SC Refuses to Lift Stay on Release of 'Jhund' Starring Amitabh Bachchan
On Wednesday (November 18, 2020), the Supreme Court declined to lift the stay on the release of Amitabh Bachchan starrer 'Jhund' and denied an appeal against the order of the Telangana High Court that had delayed the screening of the film over the copyright row.

A bench of Chief Justice S A Bobde and Justices A S Bopanna and V Ramasubramanian dismissed the appeal brought against the high court's order of 19 October by petitioner Super Cassettes Industries, which refused to interfere with the order of the trial court restricting the release of the film.

"The special leave petitions are dismissed. As a sequel to the above, pending interlocutory applications, if any, stand disposed of," the bench said in its order.

The film, based on the life of the founder of the NGO Slum Soccer, Vijay Barse, is scheduled to be released on the OTT platform this month. The film was previously expected to be released in May, but it did not hit the screens due to the COVID-19 pandemic. 

Nandi Chinni Kumar, a short-film producer based in Hyderabad, has claimed infringement of copyright against the filmmakers, who have denied the claim.

The apex court noted during the hearing that it was an interesting case and that it would guide the trial to be concluded within six months. The filmmaker's lawyer said that in six months the film would be worthless, and they were willing to pay the individual in question. He said the amount was negotiated between the parties, but they do not adhere to the agreement now.

Senior advocate P S Narasimha, who appeared for Kumar, and others said that within six months, the court will order the disposal of the case that is pending in the trial court. 

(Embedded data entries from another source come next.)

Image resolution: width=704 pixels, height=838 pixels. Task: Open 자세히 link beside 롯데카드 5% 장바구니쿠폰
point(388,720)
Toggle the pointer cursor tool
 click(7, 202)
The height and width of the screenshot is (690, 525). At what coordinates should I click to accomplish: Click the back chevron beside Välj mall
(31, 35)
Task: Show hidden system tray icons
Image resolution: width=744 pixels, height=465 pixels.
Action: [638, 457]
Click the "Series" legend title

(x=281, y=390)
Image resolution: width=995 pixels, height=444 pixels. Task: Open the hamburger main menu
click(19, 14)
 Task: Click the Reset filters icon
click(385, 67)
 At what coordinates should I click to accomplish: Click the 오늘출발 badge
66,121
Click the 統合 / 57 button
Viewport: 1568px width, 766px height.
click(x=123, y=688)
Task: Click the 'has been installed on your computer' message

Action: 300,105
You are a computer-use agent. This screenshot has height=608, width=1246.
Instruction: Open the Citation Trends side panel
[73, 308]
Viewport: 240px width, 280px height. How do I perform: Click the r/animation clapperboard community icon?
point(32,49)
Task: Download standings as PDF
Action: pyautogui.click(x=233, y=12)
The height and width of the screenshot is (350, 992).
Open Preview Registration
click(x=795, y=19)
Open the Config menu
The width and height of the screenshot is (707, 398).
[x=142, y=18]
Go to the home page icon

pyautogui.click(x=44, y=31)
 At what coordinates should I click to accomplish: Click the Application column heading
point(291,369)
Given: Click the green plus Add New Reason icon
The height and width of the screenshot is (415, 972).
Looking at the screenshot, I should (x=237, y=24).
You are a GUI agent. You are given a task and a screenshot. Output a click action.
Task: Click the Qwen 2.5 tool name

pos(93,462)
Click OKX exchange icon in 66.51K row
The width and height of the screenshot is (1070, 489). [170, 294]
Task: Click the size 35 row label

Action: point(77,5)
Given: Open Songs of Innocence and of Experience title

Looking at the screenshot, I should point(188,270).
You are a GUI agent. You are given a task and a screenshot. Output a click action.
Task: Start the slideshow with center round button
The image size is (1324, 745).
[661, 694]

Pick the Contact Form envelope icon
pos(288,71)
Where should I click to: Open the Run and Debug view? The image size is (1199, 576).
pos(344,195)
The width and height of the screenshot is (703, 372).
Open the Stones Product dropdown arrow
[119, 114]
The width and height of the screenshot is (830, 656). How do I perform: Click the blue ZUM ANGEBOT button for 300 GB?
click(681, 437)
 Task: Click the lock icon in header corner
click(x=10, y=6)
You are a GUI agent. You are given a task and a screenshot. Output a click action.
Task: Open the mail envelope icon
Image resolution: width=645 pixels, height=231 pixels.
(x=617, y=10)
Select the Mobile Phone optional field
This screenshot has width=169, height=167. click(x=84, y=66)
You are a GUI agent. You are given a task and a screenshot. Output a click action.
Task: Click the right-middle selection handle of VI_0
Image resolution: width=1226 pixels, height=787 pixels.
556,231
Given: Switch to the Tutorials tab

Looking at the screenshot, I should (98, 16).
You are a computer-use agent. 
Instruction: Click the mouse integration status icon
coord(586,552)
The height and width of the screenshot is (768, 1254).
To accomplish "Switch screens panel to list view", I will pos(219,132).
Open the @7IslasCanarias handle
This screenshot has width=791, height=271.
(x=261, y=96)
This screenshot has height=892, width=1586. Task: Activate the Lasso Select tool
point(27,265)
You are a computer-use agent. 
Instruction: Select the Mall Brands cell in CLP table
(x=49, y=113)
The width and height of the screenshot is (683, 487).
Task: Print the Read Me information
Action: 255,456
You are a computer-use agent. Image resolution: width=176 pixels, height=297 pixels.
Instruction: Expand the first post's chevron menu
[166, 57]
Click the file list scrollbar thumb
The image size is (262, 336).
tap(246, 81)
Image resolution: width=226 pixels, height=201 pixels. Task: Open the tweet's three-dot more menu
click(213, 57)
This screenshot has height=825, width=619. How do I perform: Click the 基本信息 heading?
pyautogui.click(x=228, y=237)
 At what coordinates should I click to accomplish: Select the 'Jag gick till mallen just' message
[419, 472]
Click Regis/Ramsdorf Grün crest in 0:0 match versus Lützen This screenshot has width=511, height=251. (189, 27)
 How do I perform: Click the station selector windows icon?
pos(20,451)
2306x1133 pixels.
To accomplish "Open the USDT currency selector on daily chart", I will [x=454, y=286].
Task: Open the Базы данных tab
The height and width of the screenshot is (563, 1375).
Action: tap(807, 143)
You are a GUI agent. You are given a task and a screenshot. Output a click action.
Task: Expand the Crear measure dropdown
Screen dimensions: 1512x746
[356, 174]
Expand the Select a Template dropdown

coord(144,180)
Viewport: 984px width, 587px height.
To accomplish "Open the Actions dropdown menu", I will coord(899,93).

The release of the movie was halted by a trial court in Telangana on September 17 before the completion of the case. On October 19, the High Court upheld the verdict of the trial court.

In their petition submitted to the top court, Super Cassettes claimed that they have invested considerable sums in production, distribution, marketing, and promotion and have also generated third-party rights for the film to be broadcast nationally and internationally on a wide scale.

"A cinematograph film is a perishable commodity and halting of the complex process that leads up to the release of the film at such a belated stage could prove to be fiscally ruinous for the petitioner and make the entire project financially unviable," the plea said.